Now, we create the graphs!  First, we create a stacked bar by percentage, allowing us to see relative activity composition by sample. 

```{r percentage_plot}
relative_ggplot <- ggplot(all_table_m3, aes(x = variable, y = value, fill = Function)) +
  geom_bar(position = "fill", stat = "identity") +
  scale_fill_manual(values = CbPalette) +
  scale_y_continuous(labels = percent_format()) +
  theme(legend.position = "bottom") +
  guides(fill = guide_legend(ncol=4)) +
  ggtitle("Top 30 protein functions by relative abundance") +
  xlab("Sample ID") + ylab("Relative activity of total sample")

relative_ggplot
```

Next, we create a stacked bar graph by raw counts, showing how total sample counts compare to each other.

```{r absolute_plot}
absolute_ggplot <- ggplot(all_table_m3, aes(x = variable, y = value, fill = Function)) +
  geom_bar(stat = "identity") +
  scale_fill_manual(values = CbPalette) +
  theme(legend.position = "bottom") +
  guides(fill = guide_legend(ncol=5)) +
  ggtitle("Top 30 protein functions by total abundance") +
  xlab("Sample ID") + ylab("Activity reads per sample")

absolute_ggplot
```

Finally, we display both of these graphs on a single display!

```{r graph_output}
grid.arrange(relative_ggplot, absolute_ggplot, ncol = 1)
```

******** DESEQ ANALYSIS ******** 

Now, let's run some DESeq analysis on the results:

```{r DESeq_analysis}
library(DESeq2)
complete_table <- merge(control_table_trimmed, exp_table_trimmed, by=c(0,1), all = TRUE)
complete_table[is.na(complete_table)] <- 1
rownames(complete_table) <- complete_table$md5
complete_table <- complete_table[,-2]

complete_table$Simplified_Function <- sapply(strsplit(as.character(complete_table$Row.names), ";"), "[", 1)
complete_table$Simplified_Function <- as.factor(complete_table$Simplified_Function)
complete_table <- complete_table[,c(ncol(complete_table), 1:ncol(complete_table))]
complete_table <- complete_table[,c(-2, -ncol(complete_table))]

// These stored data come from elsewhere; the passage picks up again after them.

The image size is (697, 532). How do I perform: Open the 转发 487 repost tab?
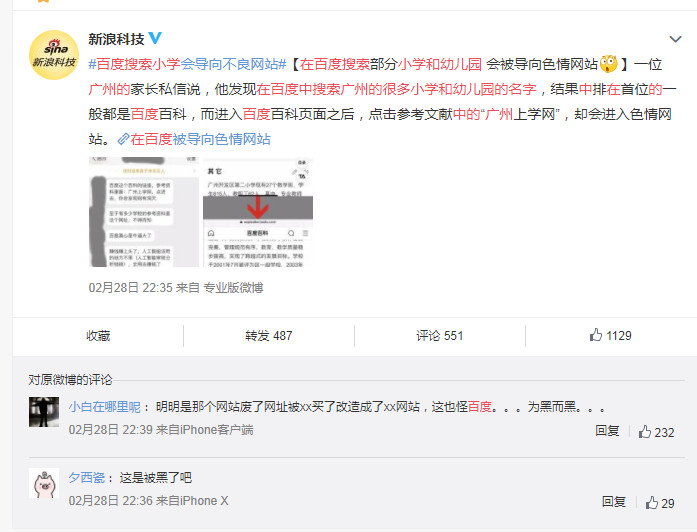tap(268, 335)
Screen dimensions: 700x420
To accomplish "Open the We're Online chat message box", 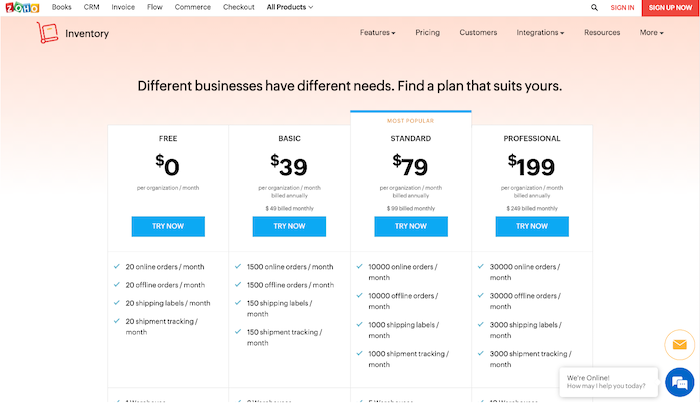I will 608,382.
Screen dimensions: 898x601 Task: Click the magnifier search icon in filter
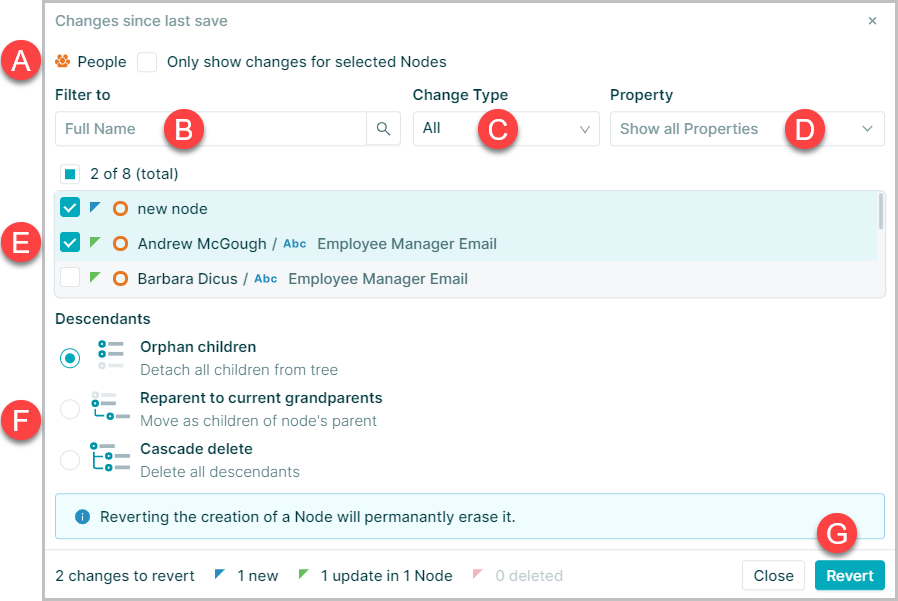click(x=383, y=129)
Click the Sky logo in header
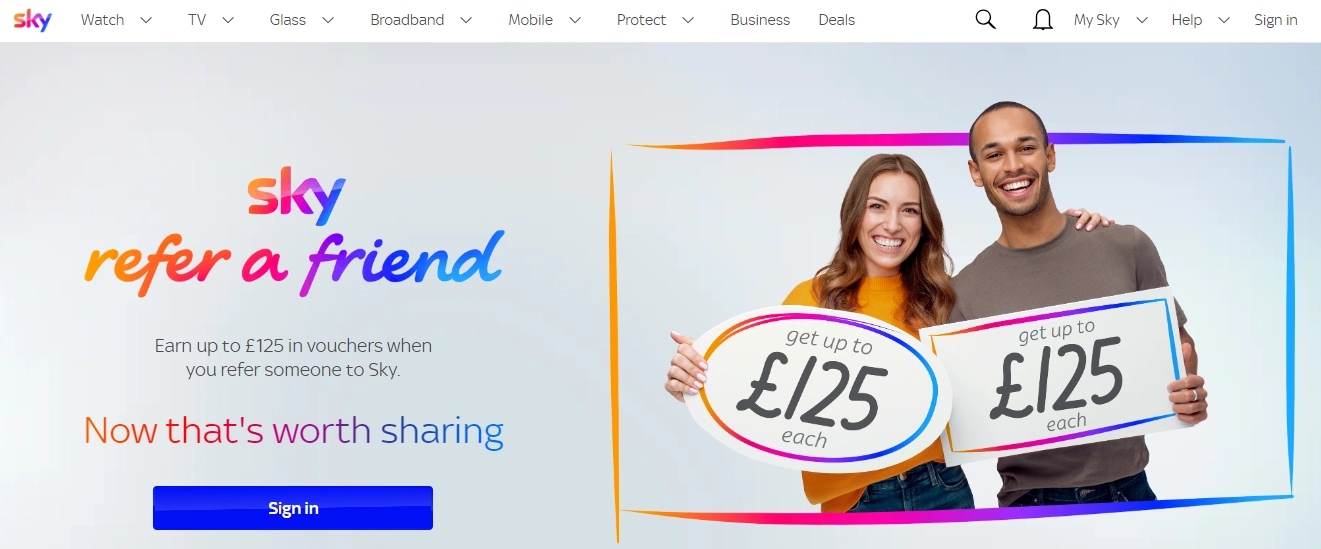This screenshot has height=549, width=1321. tap(32, 20)
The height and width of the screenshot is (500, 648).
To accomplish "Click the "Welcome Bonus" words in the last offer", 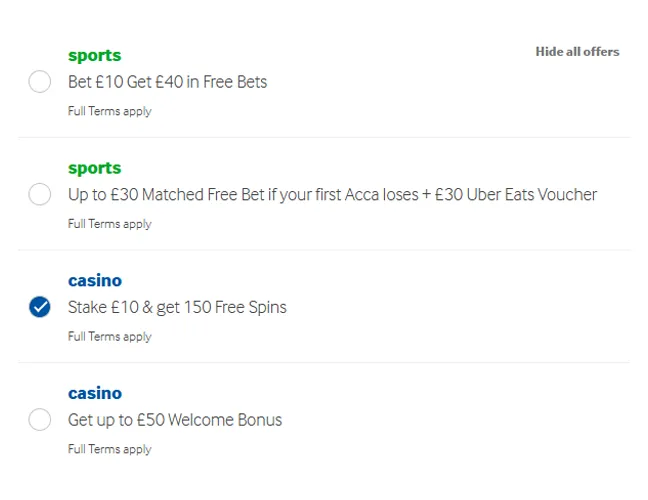I will (x=228, y=420).
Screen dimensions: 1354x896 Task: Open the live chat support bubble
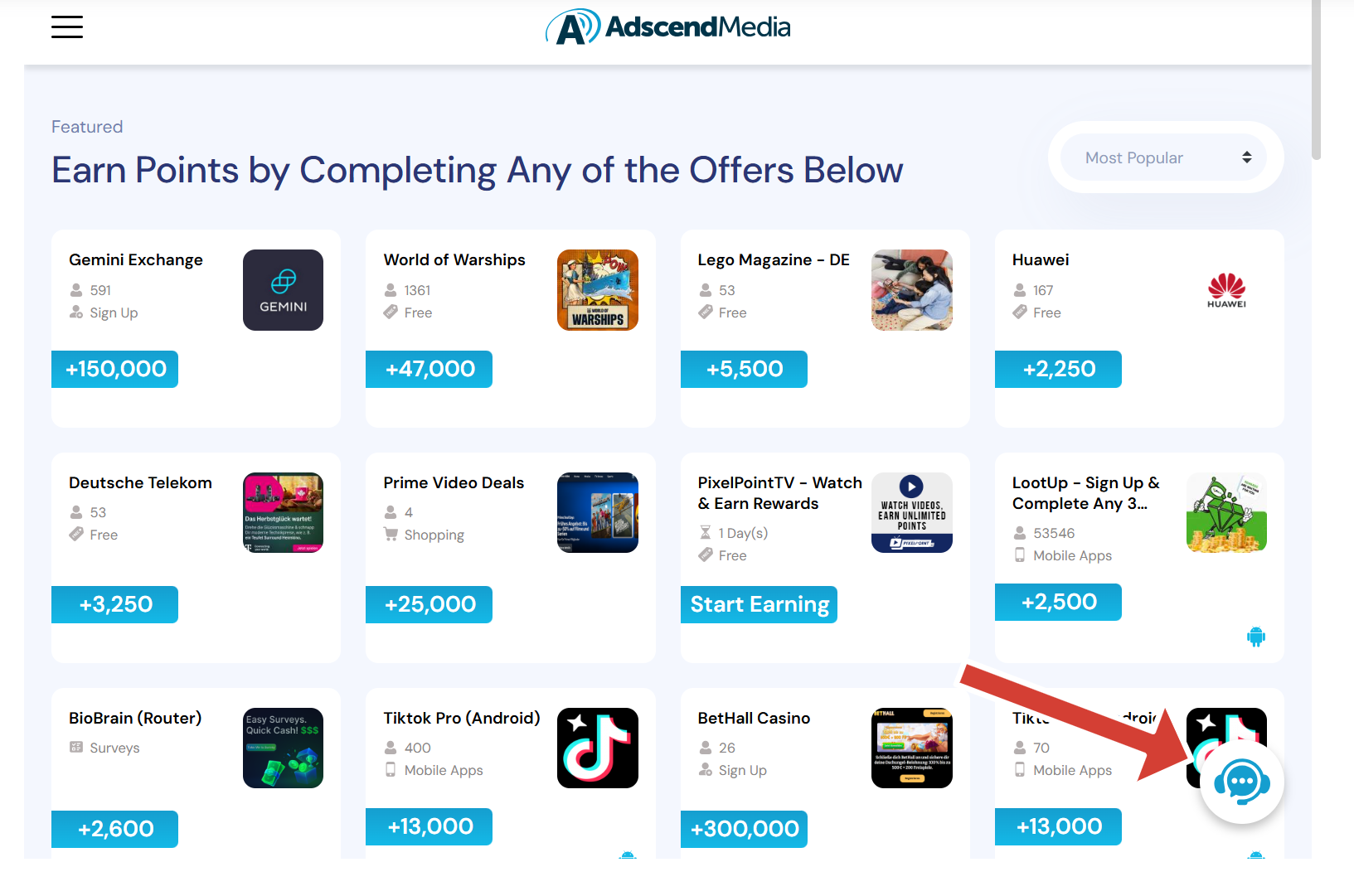coord(1241,782)
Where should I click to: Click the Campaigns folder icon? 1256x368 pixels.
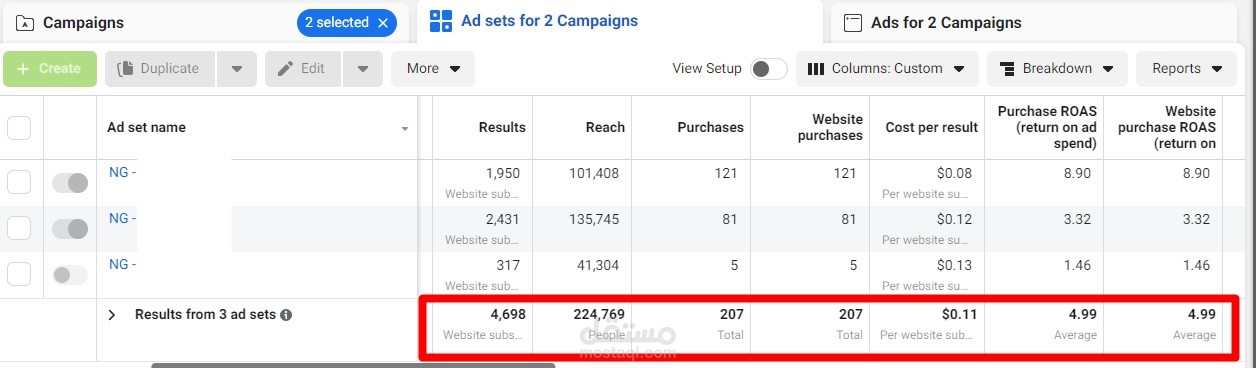[26, 22]
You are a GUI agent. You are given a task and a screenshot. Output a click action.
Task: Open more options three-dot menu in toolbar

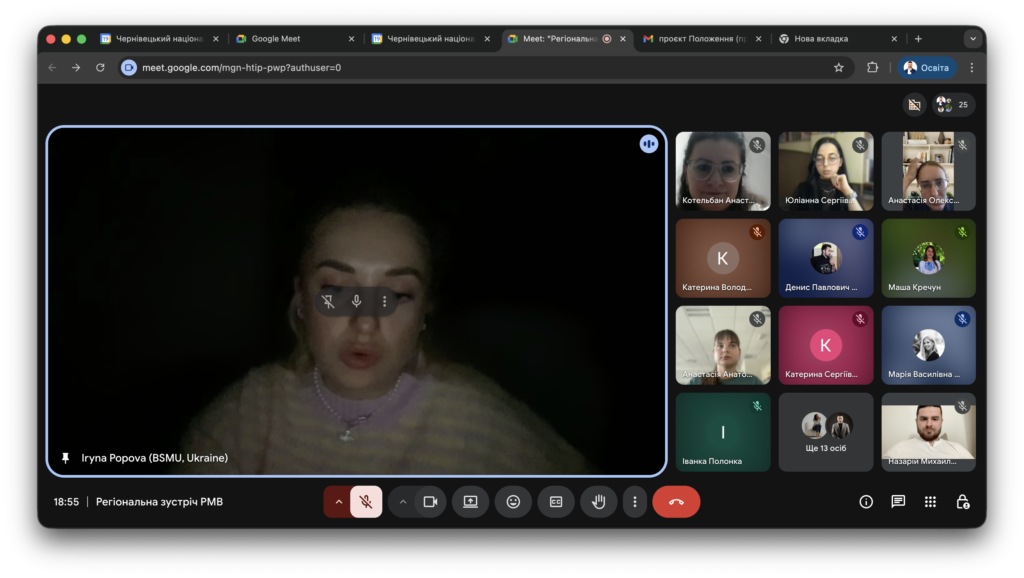pyautogui.click(x=634, y=502)
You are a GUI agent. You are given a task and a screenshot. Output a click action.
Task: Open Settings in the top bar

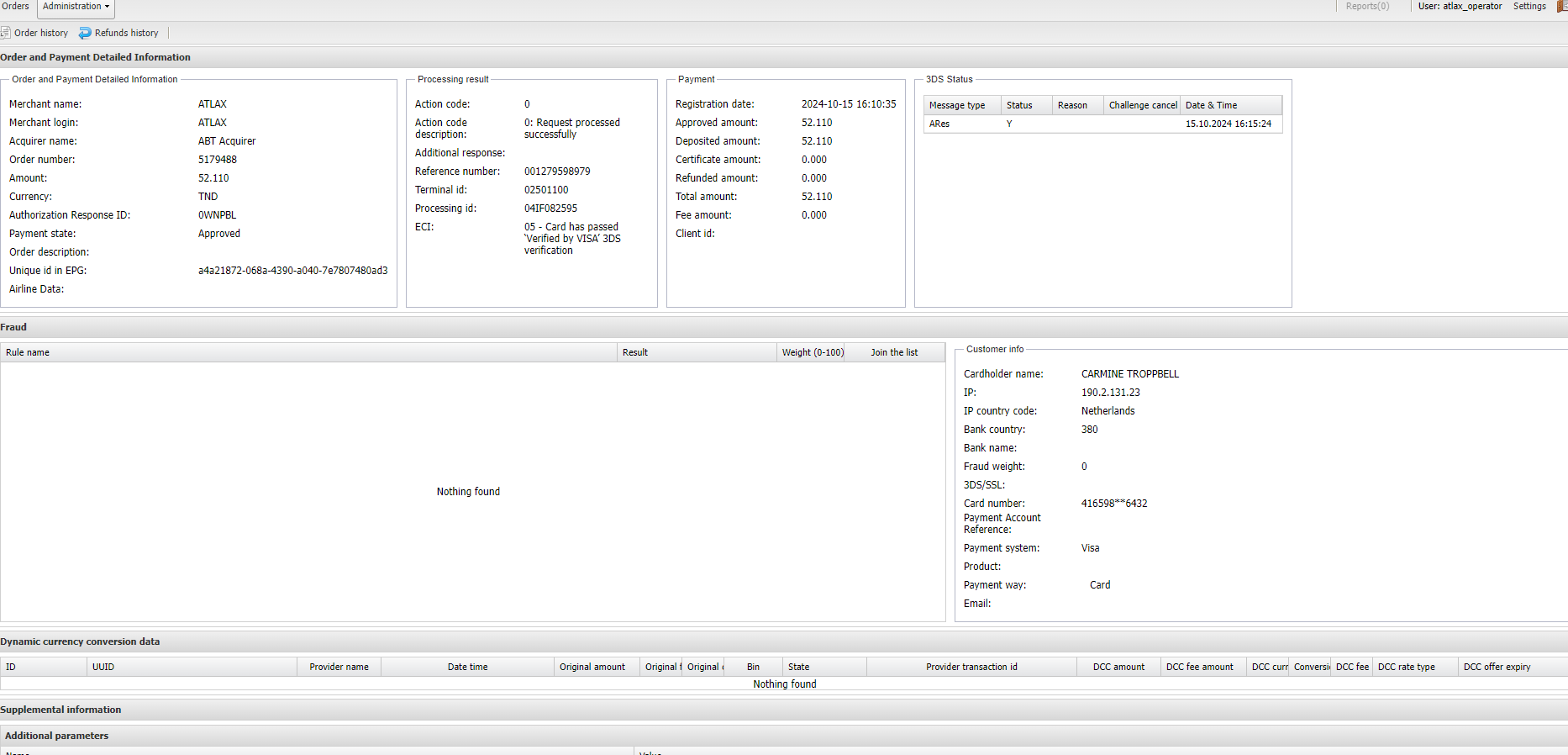point(1529,6)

complete_table2 <- complete_table[,-1]
completeCondition <- data.frame(condition=factor(c(rep("control", length(control_files)), rep("experimental", length(exp_files)))))
dds <- DESeqDataSetFromMatrix(complete_table2, completeCondition, ~ condition)
dds <- DESeq(dds)

baseMeanPerLvl <- sapply( levels(dds$condition), function(lvl) rowMeans( counts(dds,normalized=TRUE)[,dds$condition == lvl] ) )

res <- results(dds, contrast = c("condition", "experimental", "control"))
func_results <- data.frame(res)
func_results$Function <- complete_table$Simplified_Function
func_results <- merge(func_results, baseMeanPerLvl, by="row.names")
func_results <- func_results[,c(1,8,2,9,10,3,4,5,6,7)]
colnames(func_results)[c(4,5)] <- c("controlMean", "experimentalMean")

plotMA(dds, ylim=c(-10,10), main="DESeq2 comparison of functional annotations")

sorted_func_results <- func_results[order(-func_results$baseMean),]
colnames(sorted_func_results)[1] <- "Function Name"
write.table(func_results, file = "DESeq_functional_output_with_md5s.tab", append = FALSE, quote = FALSE, sep = "\t", row.names = FALSE, col.names = TRUE)
```

The DESeq results file should now be saved with the file name of the last command just above, in a tab-delimited format.